Lui sorride e sembra divertito. In quel momento Freddy annuncia la fine della lezione.
Mi avvicino di più a lui, furente. Lo guardo fisso negli occhi e, scandendo bene perché anche Rita senta, «E comunque sei uno stronzo» gli dico.
Mi tolgo i guantoni, glieli mollo con un gesto rabbioso ed esco dalla stanza.
«Aspetta un attimo, bella mia!» Rita mi è corsa immediatamente dietro. «Adesso mi spieghi che cos’era» dice.
Mi stringo nelle spalle. «Che cos’era cosa?» cerco di fare la finta tonta.
«Che cos’era quello a cui ho assistito» esclama iniziando a ridere. «Uno strano rituale di corteggiamento, il vostro. A quanto pare mi sbagliavo, anche tu sei sensibile ai suoi muscoli.»
Le lancio l’asciugamano appena tolto dal borsone sulle gambe. «Che cavolo dici? Sei impazzita?» Arrossisco violentemente. «Perché non vai a farti la doccia così poi usciamo da questo posto?» le chiedo seccamente.
Il mio tono inflessibile sembra convincerla. Ma è l’impressione di un attimo.
«Be’, senti» inizia a dire sedendosi sulla panca dello spogliatoio, e questa volta è seria. «Scherzi a parte, lui mi sembrava molto distratto dalla tua presenza qui» dice e io mi volto a guardarla con un enorme punto interrogativo stampato in faccia. «Non guardarmi come se avessi detto la cosa più assurda del mondo, l’ho beccato un paio di volte a fissarti. Non sto scherzando.»
Scuoto la testa, esasperata. «Ti sarai sicuramente sbagliata. Magari fissava te.» Ci credo a quello che ho detto, non l’ho detto tanto per dire. Ma lei scuote la testa e ride.
«Oh no, no cara mia» e si alza di nuovo in piedi per togliere dal suo borsone l’occorrente per la doccia. «Se avesse guardato me in quel modo me ne sarei accorta eccome. Sembrava che volesse spogliarti e possederti sul ring, subito e con violenza.»
Divento di un rosso vermiglio intenso e inizio a sentire caldo. «Non dire sciocchezze» borbotto, cercando di convincermi che ho un’amica con dei seri problemi di vista.

Come è nata l’idea di questo libro?

> Problema posto 1:
Risponda alle seguenti domande sul brano proposto:
(a) Chi annuncia la fine della lezione?
(b) Che cosa viene lanciato sulle gambe di Rita?
(c) Dove si siede Rita quando diventa seria?

> Record da utilizzare:
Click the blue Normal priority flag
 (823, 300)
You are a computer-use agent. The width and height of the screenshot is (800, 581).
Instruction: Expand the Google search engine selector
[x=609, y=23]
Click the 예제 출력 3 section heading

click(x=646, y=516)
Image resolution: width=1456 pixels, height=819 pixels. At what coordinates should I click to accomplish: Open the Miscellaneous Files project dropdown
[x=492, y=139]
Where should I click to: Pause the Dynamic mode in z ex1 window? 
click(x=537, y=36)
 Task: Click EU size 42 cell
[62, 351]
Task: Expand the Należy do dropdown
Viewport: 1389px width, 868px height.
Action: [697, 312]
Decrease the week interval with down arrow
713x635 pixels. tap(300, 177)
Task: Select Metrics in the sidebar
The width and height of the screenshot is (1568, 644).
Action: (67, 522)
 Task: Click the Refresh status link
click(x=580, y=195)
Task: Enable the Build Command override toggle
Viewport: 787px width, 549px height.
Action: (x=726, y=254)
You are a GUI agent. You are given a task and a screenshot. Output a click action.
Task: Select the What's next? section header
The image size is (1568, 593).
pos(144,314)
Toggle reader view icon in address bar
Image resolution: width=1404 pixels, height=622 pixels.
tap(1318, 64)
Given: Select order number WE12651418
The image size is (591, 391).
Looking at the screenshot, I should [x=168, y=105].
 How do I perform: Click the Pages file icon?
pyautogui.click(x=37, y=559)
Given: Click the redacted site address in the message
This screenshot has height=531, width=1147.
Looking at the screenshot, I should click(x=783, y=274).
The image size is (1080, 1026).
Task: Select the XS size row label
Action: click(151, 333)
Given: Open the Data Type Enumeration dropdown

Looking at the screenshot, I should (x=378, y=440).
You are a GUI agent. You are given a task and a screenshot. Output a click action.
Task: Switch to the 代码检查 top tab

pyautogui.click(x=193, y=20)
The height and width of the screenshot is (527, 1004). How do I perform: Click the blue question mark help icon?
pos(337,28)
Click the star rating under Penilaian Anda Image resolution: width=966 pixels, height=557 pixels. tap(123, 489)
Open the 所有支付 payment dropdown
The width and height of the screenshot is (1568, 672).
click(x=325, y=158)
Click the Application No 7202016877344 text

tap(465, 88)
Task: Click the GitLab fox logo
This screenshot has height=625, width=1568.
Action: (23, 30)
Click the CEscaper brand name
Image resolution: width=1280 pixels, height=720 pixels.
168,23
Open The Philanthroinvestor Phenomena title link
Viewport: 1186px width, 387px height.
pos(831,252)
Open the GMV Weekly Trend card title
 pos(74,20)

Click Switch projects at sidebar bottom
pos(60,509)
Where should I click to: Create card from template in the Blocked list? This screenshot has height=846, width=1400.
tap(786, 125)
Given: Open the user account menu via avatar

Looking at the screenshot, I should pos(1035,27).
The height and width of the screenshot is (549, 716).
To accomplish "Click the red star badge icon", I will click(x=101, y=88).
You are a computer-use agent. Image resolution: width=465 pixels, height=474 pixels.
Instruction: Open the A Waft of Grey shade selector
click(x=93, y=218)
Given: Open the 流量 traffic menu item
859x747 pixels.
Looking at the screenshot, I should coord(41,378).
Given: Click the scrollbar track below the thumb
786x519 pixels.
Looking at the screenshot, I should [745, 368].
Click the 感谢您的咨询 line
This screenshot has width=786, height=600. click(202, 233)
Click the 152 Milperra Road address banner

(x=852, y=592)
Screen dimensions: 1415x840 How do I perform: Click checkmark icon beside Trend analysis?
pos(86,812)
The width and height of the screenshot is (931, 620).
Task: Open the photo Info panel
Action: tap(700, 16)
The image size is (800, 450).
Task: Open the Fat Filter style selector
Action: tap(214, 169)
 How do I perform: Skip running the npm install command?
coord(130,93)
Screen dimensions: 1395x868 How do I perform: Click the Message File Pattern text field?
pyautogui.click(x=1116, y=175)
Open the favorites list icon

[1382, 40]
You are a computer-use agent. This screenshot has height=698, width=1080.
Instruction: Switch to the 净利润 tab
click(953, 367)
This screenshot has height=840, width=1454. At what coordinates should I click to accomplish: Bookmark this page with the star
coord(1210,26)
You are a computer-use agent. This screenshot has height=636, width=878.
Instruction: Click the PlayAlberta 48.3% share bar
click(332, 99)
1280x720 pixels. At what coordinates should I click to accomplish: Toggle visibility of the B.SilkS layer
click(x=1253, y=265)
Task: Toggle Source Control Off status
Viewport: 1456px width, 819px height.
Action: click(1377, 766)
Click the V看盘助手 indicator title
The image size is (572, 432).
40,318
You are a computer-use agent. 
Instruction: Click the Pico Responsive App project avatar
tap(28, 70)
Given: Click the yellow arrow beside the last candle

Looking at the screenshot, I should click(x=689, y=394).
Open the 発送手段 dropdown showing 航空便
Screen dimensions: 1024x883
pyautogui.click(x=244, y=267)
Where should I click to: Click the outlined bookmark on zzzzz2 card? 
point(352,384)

> Problema posto 2: Riporti in un elenco numerato le righe dei record a partire da quella che contiene «Given: Click the yellow» e fino alla fine dei record, tralasciando le righe vuote.

> Risposta completa 1:
(a) Freddy.
(b) L'asciugamano appena tolto dal borsone.
(c) Sulla panca dello spogliatoio.

> Risposta completa 2:
1. Given: Click the yellow arrow beside the last candle
2. Looking at the screenshot, I should click(x=689, y=394).
3. Open the 発送手段 dropdown showing 航空便
4. Screen dimensions: 1024x883
5. pyautogui.click(x=244, y=267)
6. Where should I click to: Click the outlined bookmark on zzzzz2 card? 
7. point(352,384)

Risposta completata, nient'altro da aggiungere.